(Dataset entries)
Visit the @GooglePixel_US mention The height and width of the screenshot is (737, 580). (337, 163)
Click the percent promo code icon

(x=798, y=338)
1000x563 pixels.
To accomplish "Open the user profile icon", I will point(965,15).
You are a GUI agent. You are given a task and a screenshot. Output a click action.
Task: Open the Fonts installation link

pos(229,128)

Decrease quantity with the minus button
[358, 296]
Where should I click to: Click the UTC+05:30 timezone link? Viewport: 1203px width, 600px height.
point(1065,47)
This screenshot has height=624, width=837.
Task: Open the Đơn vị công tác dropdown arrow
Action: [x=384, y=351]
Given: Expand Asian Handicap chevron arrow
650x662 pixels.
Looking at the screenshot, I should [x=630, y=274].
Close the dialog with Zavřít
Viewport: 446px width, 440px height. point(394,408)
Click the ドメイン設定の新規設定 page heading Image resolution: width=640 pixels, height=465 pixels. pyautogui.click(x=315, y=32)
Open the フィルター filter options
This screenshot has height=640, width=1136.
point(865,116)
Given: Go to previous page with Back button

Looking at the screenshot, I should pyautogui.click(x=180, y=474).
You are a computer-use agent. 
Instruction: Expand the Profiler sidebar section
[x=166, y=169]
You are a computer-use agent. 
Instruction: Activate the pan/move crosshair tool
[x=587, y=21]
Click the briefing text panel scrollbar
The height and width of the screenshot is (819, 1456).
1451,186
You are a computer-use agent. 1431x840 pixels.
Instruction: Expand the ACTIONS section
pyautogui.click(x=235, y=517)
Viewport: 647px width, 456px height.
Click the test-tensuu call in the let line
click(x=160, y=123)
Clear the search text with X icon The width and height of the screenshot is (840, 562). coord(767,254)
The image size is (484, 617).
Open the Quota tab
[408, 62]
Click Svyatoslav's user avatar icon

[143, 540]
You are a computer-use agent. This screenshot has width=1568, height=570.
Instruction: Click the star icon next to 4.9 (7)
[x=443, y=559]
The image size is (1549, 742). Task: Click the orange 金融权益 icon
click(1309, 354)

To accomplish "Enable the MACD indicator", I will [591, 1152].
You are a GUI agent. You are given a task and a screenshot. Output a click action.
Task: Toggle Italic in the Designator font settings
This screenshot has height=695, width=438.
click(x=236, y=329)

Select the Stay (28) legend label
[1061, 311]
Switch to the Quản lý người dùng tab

■ TASK ■
Every entry should be retyped exactly as it appears.

■ ANSWER AREA ■
Visit the @GooglePixel_US mention The height and width of the screenshot is (737, 580). (337, 163)
Click the percent promo code icon

(x=798, y=338)
1000x563 pixels.
To accomplish "Open the user profile icon", I will point(965,15).
You are a GUI agent. You are given a task and a screenshot. Output a click action.
Task: Open the Fonts installation link

pos(229,128)

Decrease quantity with the minus button
[358, 296]
Where should I click to: Click the UTC+05:30 timezone link? Viewport: 1203px width, 600px height.
point(1065,47)
This screenshot has height=624, width=837.
Task: Open the Đơn vị công tác dropdown arrow
Action: [x=384, y=351]
Given: Expand Asian Handicap chevron arrow
650x662 pixels.
Looking at the screenshot, I should [x=630, y=274].
Close the dialog with Zavřít
Viewport: 446px width, 440px height. point(394,408)
Click the ドメイン設定の新規設定 page heading Image resolution: width=640 pixels, height=465 pixels. pyautogui.click(x=315, y=32)
Open the フィルター filter options
This screenshot has height=640, width=1136.
point(865,116)
Given: Go to previous page with Back button

Looking at the screenshot, I should pyautogui.click(x=180, y=474).
You are a computer-use agent. 
Instruction: Expand the Profiler sidebar section
[x=166, y=169]
You are a computer-use agent. 
Instruction: Activate the pan/move crosshair tool
[x=587, y=21]
Click the briefing text panel scrollbar
The height and width of the screenshot is (819, 1456).
1451,186
You are a computer-use agent. 1431x840 pixels.
Instruction: Expand the ACTIONS section
pyautogui.click(x=235, y=517)
Viewport: 647px width, 456px height.
Click the test-tensuu call in the let line
click(x=160, y=123)
Clear the search text with X icon The width and height of the screenshot is (840, 562). coord(767,254)
The image size is (484, 617).
Open the Quota tab
[408, 62]
Click Svyatoslav's user avatar icon

[143, 540]
You are a computer-use agent. This screenshot has width=1568, height=570.
Instruction: Click the star icon next to 4.9 (7)
[x=443, y=559]
The image size is (1549, 742). Task: Click the orange 金融权益 icon
click(1309, 354)

To accomplish "Enable the MACD indicator", I will [591, 1152].
You are a GUI agent. You are given a task and a screenshot. Output a click action.
Task: Toggle Italic in the Designator font settings
This screenshot has height=695, width=438.
click(x=236, y=329)

Select the Stay (28) legend label
[1061, 311]
Switch to the Quản lý người dùng tab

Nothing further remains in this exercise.